Donald Trump Menyatakan Perdamaian AS dan Iran Segera Terwujud
Foto: Ilustrasi Donald Trump Menyatakan Perdamaian AS dan Iran Segera Terwujud.

Presiden Amerika Serikat Donald Trump menyatakan pada Sabtu (23/5) waktu setempat bahwa perdamaian dengan Iran sudah di depan mata dan Selat Hormuz akan segera dibuka kembali. Pernyataan tersebut dilansir dari Media Indonesia di tengah skeptisisme pasar global yang berulang kali menghadapi klaim serupa tanpa bukti nyata.

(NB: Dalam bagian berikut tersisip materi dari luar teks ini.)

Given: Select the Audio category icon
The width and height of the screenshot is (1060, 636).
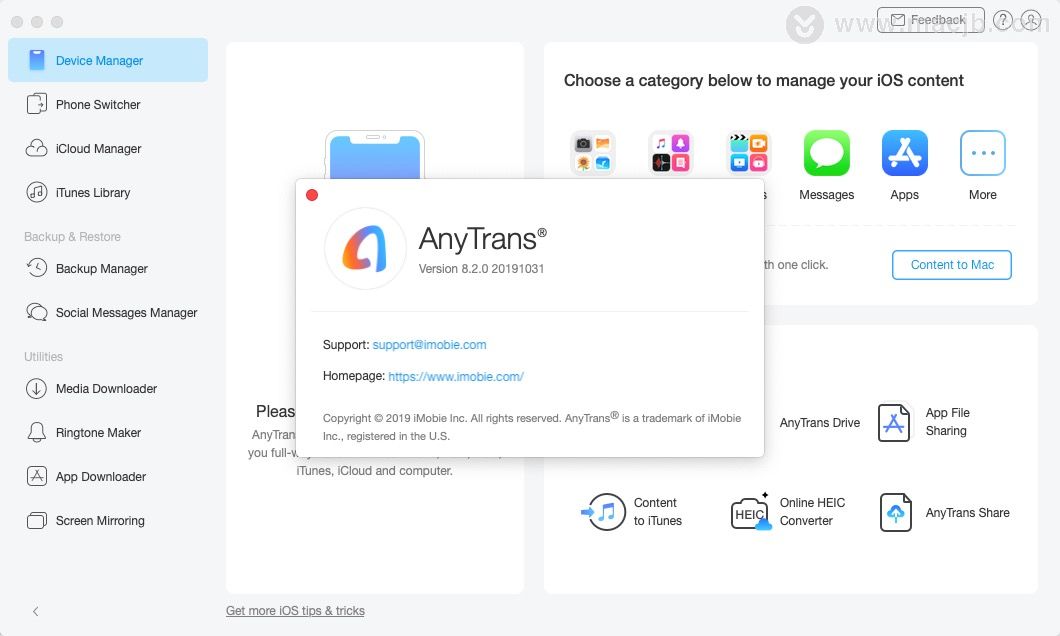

Blokade Selat Hormuz oleh Teheran menggunakan taktik perang asimetris seperti kapal cepat, ranjau, dan drone canggih telah memutus akses terhadap seperlima pasokan minyak dunia. Kondisi tersebut mencekik ekonomi global meskipun secara militer posisi Iran saat ini tengah terdesak.

Data dari Kpler menunjukkan sekitar 166 kapal tanker dengan muatan sekitar 170 juta barel minyak saat ini masih terjebak di Teluk Persia. Pemulihan kapasitas transit penuh diperkirakan membutuhkan waktu hingga tiga bulan jika perdamaian benar-benar terjadi.

Proses pemulihan jalur perdagangan tersebut memerlukan langkah teknis yang rumit, mulai dari pembersihan bottleneck kapal tanker hingga pengurangan stok gudang kilang. Selain itu, reaktivasi sumur minyak di Timur Tengah memerlukan waktu berminggu-minggu, sementara perbaikan infrastruktur yang rusak akibat perang membutuhkan waktu bertahun-tahun.

Saat ini, sekitar 12 juta barel per hari produksi minyak mentah dan 3 juta barel produk minyak olahan di Arab Saudi dan Irak masih dalam kondisi offline. Ketegangan ini membuat para pedagang minyak waspada akibat adanya riwayat klaim perdamaian palsu pada April lalu.

Harga minyak mentah Brent bertengger di atas US$100 per barel pada Jumat lalu. Analis dari JPMorgan memprediksi harga minyak akan rata-rata berada di level US$97 per barel sepanjang sisa tahun ini apabila pembukaan selat terealisasi pada awal Juni.

Penurunan harga Brent hingga kisaran US$60 diperlukan agar konsumen bisa mendapatkan harga bensin yang terjangkau. Berdasarkan proyeksi pasar berjangka, level harga tersebut kemungkinan baru dapat dicapai pada tahun 2032.

Kekhawatiran terhadap faktor keamanan juga membuat perusahaan asuransi menaikkan premi perlindungan maritim hingga ribuan persen. Banyak kapal diperkirakan tetap enggan melintas selama Iran belum memberikan jaminan lintas bebas tanpa ancaman ranjau atau pungutan tol.